Overall, contracting an infection from surfaces may be more likely with the Omicron variant due to its life span, but this is still far less likely than airborne or droplet transmission, as well as direct contact.

As the CDC notes, much of this depends on some of the following unknown information:

  • the amount of time the virus may be on a surface before you come into contact with it
  • whether any environmental factors, such as heat, may damage the virus, making it less potent
  • the overall efficiency of the virus being transferred on your hands between a surface and your mucous membranes, like your nose or eyes
  • how much of the virus is actually needed to cause an infection

As a rule of thumb, try to avoid touching your face until you’ve washed your hands. This may help reduce the likelihood of getting sick from contaminated surfaces you may have previously touched.

How do you protect surfaces against COVID-19?

It’s important to regularly clean and disinfect surfaces to prevent the spread of COVID-19 and other respiratory illnesses.

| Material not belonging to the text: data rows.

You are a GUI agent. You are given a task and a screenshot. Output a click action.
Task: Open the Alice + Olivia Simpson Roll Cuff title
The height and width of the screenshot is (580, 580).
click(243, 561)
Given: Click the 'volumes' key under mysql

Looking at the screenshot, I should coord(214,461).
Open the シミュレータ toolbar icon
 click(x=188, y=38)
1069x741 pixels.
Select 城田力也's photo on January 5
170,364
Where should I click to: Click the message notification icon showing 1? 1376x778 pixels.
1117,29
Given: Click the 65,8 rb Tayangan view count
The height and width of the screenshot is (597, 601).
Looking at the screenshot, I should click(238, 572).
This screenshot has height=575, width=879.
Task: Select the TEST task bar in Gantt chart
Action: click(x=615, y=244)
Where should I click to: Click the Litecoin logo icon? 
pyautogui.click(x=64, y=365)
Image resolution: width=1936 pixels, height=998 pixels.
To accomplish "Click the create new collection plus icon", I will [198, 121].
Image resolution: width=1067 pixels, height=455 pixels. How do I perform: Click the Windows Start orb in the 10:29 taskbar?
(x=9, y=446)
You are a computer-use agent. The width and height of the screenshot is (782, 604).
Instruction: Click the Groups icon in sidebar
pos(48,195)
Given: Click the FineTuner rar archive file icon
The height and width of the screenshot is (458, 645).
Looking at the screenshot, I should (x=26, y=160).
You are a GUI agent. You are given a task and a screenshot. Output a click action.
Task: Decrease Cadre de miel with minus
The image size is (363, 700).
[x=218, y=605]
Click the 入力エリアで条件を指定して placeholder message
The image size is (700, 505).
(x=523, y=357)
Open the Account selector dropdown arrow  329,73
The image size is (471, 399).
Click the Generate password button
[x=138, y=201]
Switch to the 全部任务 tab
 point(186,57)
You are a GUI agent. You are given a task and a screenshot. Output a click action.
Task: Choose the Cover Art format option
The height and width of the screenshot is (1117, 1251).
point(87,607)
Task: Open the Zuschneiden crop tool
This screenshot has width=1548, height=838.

Cleaning surfaces with soap and water may damage the coronavirus to some extent. However, you may consider following with a disinfectant that’s approved to kill coronaviruses and other germs. To do this, check the label of your disinfecting wipes or spray.

Frequent handwashing is one of the best ways you can prevent possible transmission of the coronavirus from surfaces to your skin.

If soap and water are unavailable, use a hand sanitizer containing at least 60% alcohol, and then wash your hands as soon as you can.

The most recent research on the Omicron variant suggests that it lives longer on surfaces than previous variants.

However, other important information still isn’t clear yet. This includes whether a longer life span on surfaces means Omicron causes more infections.

In the meantime, you can consider talking with a doctor about strategies to protect yourself from getting sick from Omicron and other coronavirus variants. Steps may include frequent handwashing, disinfecting common surfaces, and staying up to date on recommended vaccinations.